__Work request__.
Word for word, restate the records that appear below.

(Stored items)
"""

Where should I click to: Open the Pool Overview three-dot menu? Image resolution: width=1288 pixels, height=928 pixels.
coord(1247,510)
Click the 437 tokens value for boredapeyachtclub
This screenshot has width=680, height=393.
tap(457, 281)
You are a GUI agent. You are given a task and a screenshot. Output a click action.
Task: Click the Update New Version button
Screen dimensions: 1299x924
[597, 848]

"""

__Output for this task__.
Where should I click to: Open the Pool Overview three-dot menu? Image resolution: width=1288 pixels, height=928 pixels.
coord(1247,510)
Click the 437 tokens value for boredapeyachtclub
This screenshot has width=680, height=393.
tap(457, 281)
You are a GUI agent. You are given a task and a screenshot. Output a click action.
Task: Click the Update New Version button
Screen dimensions: 1299x924
[597, 848]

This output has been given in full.